High-yield E&P energy bonds are risky temptations
Investors betting that oil prices will recover are starting to support the battered prices of high-yield bonds from exploration and production (E&P) energy companies.
But market strategists warn they could face steep losses ahead if the price of oil remains under pressure - particularly if they are not more selective about which credits to buy.
West Texas Intermediate, a benchmark for crude pricing, has fallen more than US$20 a barrel since June, from over US$105 at the time to US$82.65 this week.
That tumble has hit bonds in the E&P sector, which have taken a beating in the secondary market.
According to the Bank of America Merrill Lynch Master Index, energy sector spreads widened from around 360bp in June to 576bp on October 15.
But those spreads then tightened 80bp to 496bp by October 24, as the low cash prices drew in opportunistic bargain-hunting investors.
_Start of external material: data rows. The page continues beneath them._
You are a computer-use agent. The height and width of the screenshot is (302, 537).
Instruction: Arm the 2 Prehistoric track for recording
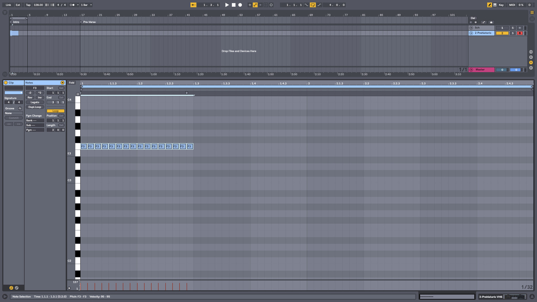point(520,33)
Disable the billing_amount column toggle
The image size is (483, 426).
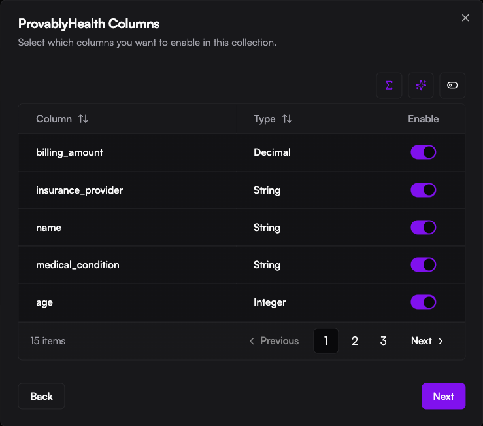(x=423, y=152)
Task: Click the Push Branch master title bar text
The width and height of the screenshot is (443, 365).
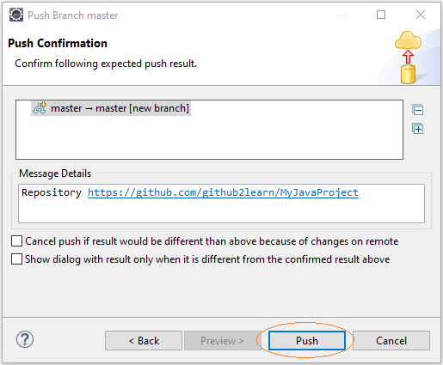Action: click(73, 15)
"Clearly there is some optimism that the sector offers value versus the broader market," said UBS strategist Matthew Mish, who believes investors need more due diligence on single B rated E&P names.
UP OR DOWN
At BNP Paribas, credit strategist Mark Howard said the whipsaw price movements were the result of a "tug of war" between differing views on where oil prices are headed.
"High-yield investors think oil prices will stabilize and see E&P bonds as cheap relative to the rest of the market," Howard told IFR.
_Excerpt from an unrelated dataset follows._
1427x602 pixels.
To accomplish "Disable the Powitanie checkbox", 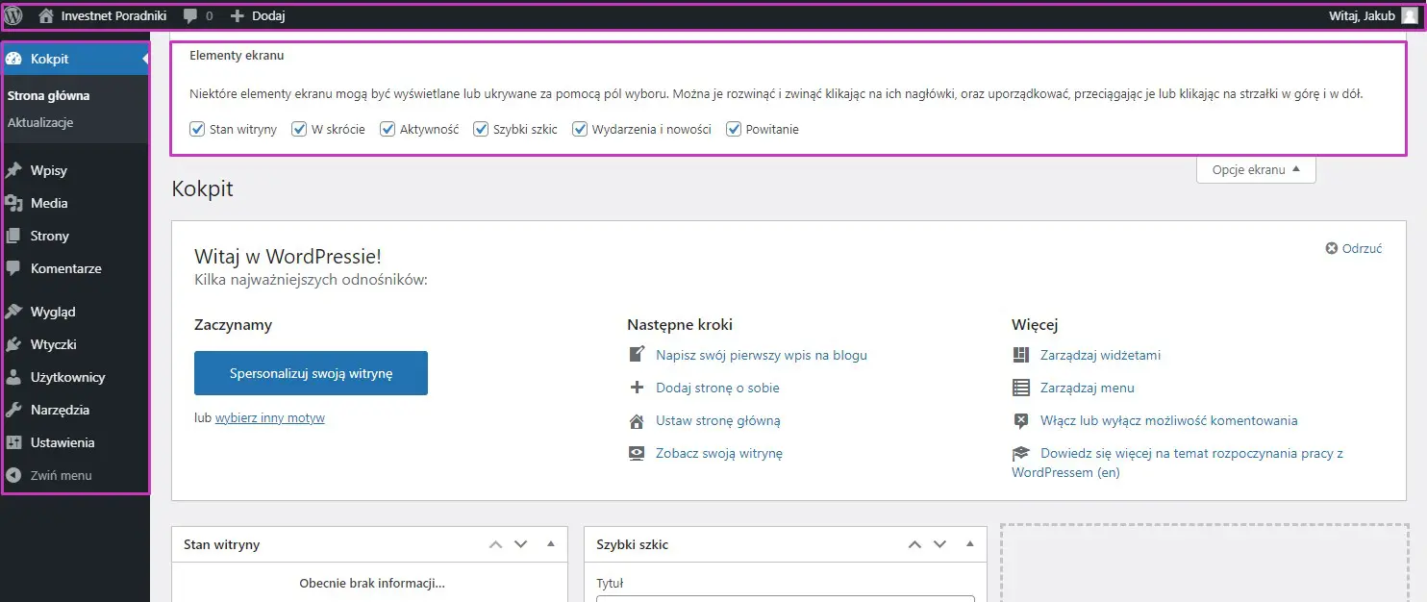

"Distressed and event-driven funds are rolling up their sleeves and betting oil will fall into the mid/low 70s."
Without question, oil prices will determine the fate of many E&P companies, which typically have bank lines dependent on production volumes and oil prices being at certain levels.
Those that do not achieve enough production at a time when prices are lower - or have not yet started production at all - may lose access to debt capital markets to fund further production growth or survive until prices rise.
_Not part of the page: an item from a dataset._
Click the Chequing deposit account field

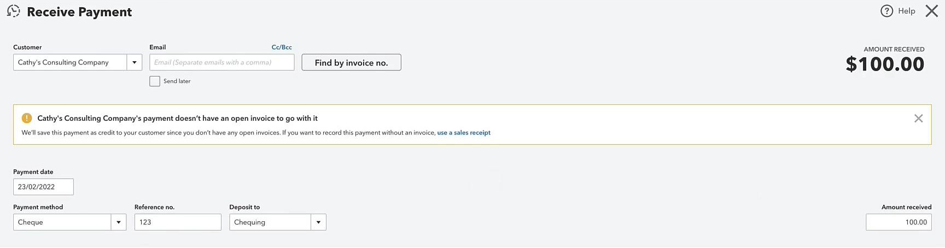270,222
"There is concern about less fully formed companies that are going to be exposed if oil goes down to 70," said Howard.
Distressed funds have been shorting energy bonds, expecting the shale boom to be undermined by the global oil glut, and that early production phase companies will run out of cash before full production and free cash flow is achieved.
Oilfield services companies are said to be a particular concern.
Offshore contract drilling services company Hercules Offshore, rated B3/B, saw its 6.75% 2022 bonds drop to 58.75 Friday, sliding further from the mid-60s area after the company disclosed lackluster quarterly results earlier in the month.
Its bonds had already taken a nosedive on the back of falling oil prices, and were trading in the mid-80s at the start of September.
"We are not going to see a lot of bankruptcies if oil stays at 80-85," said Stephen Kotsen, a high-yield portfolio manager at Nomura Asset Management.
"But if it goes to 70 and stays at that level for two to three years, then we could see defaults," he said.
About 40% of the energy sector is rated B2 or lower and has below-average recovery prospects, according to Moody's.
While average one-year default rates for single Bs and triple Cs are 3% and 16% respectively, historically those numbers jump to 8% and 34% in high-default periods.
Even so, the much lower rate of default of single Bs seems to be enough to encourage some investors to take a real punt on the prospect of oil prices not staying lower for too long.
"We are not worried, as we look at bond prices relative to what the assets are worth," said Gibson Cooper, energy analyst at Western Asset Management Company.
He said high-yield E&P had historically lower default rates because of the inherent hard assets behind the bonds, which gave companies several levers to pull during down-cycles.
"The lender generally recognizes the sector as being cyclical, and will work with the companies to maneuver highly leveraged balance sheets and give companies time to perform," Cooper said.
The high-yield energy sector's default rate stood at 0.4% year-to-date through August 2014 versus 2.9% over all of last year, according to Fitch Ratings.